Saved data entries:
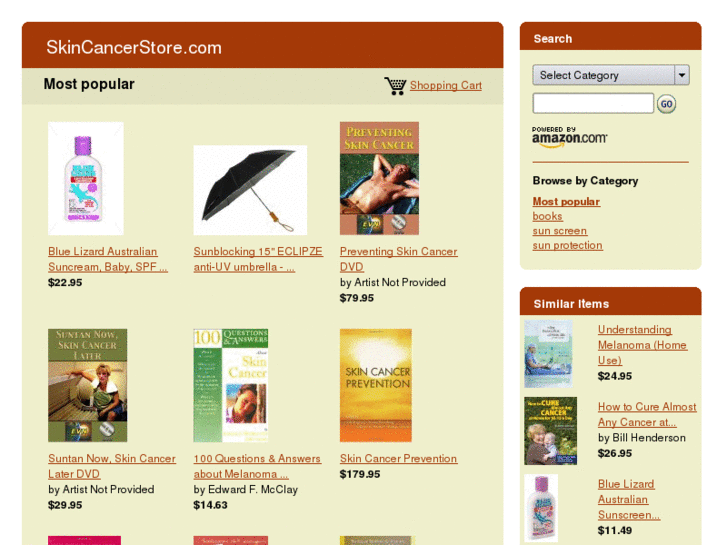727x545 pixels.
Task: Click the GO search button
Action: (666, 104)
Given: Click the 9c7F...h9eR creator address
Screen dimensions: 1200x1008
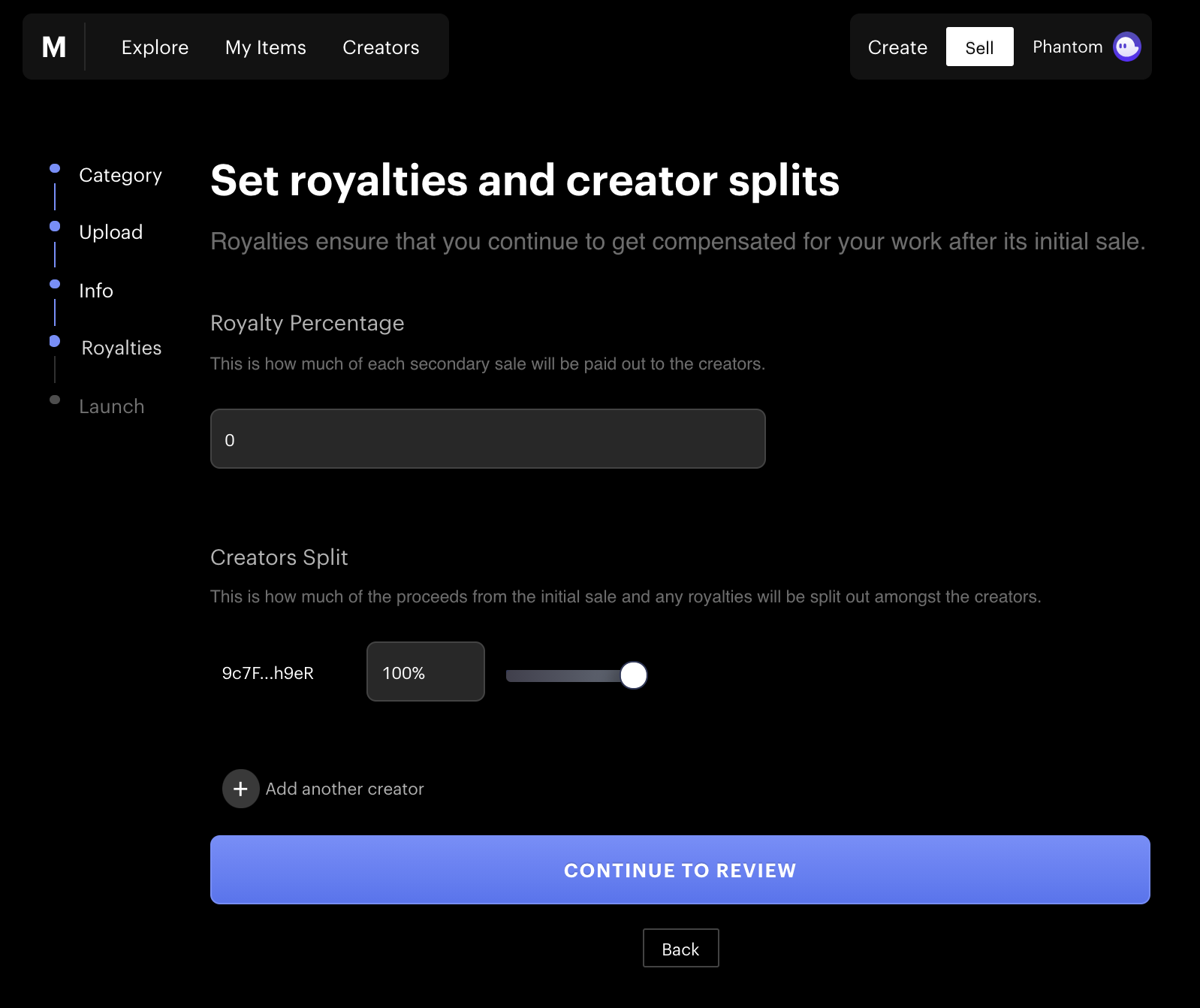Looking at the screenshot, I should tap(267, 673).
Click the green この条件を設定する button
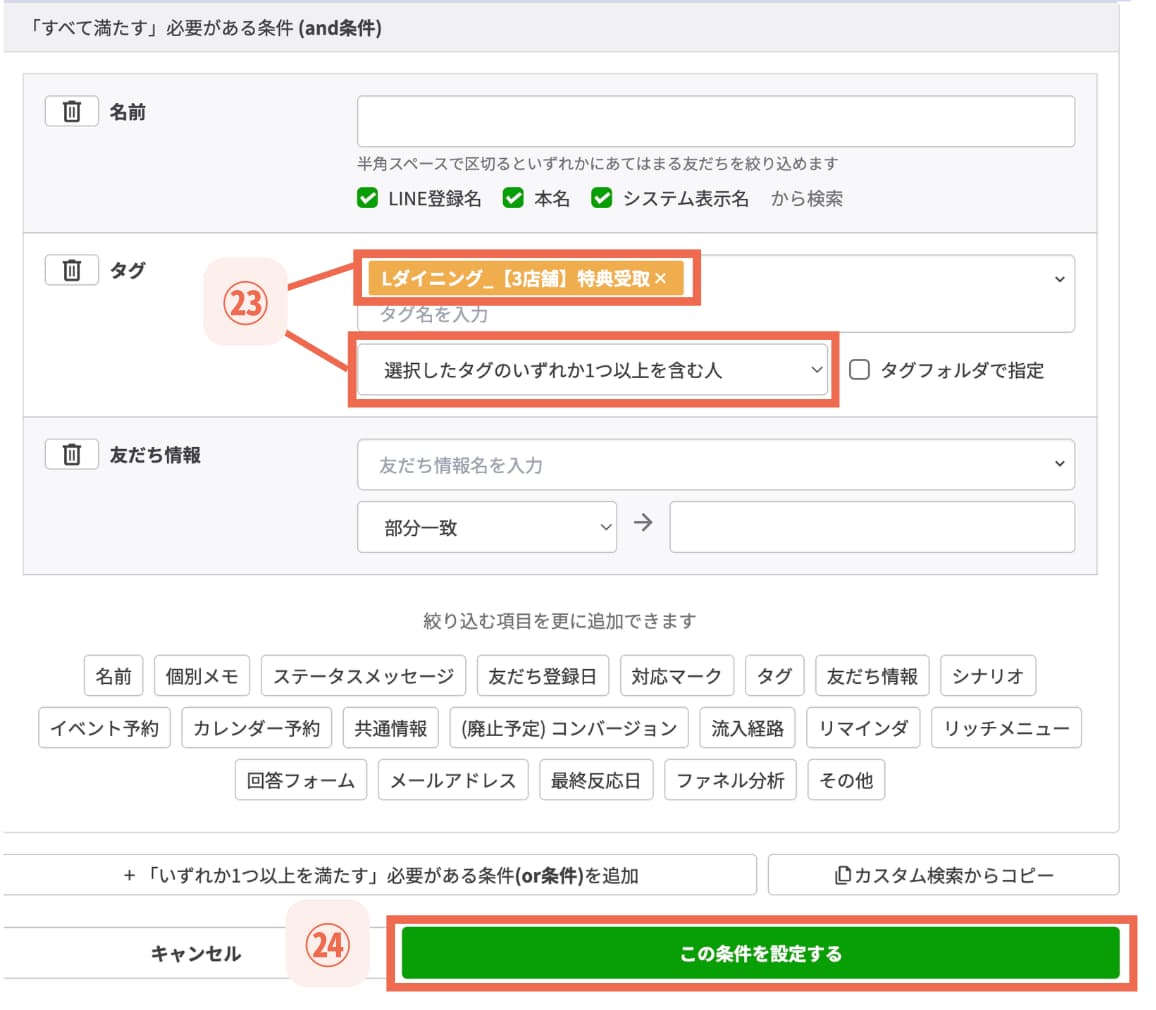The height and width of the screenshot is (1010, 1156). click(763, 954)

WHAT TO PRODUCE >> All that is wanted is an exact copy of the lines from the line bearing "Given: Click the 9c7F...h9eR creator address" through the final line of the entries, including both ends but no pictures.

SOLVED EXERCISE >>
Given: Click the 9c7F...h9eR creator address
Screen dimensions: 1200x1008
Looking at the screenshot, I should tap(267, 673).
Click the green この条件を設定する button
The height and width of the screenshot is (1010, 1156). click(763, 954)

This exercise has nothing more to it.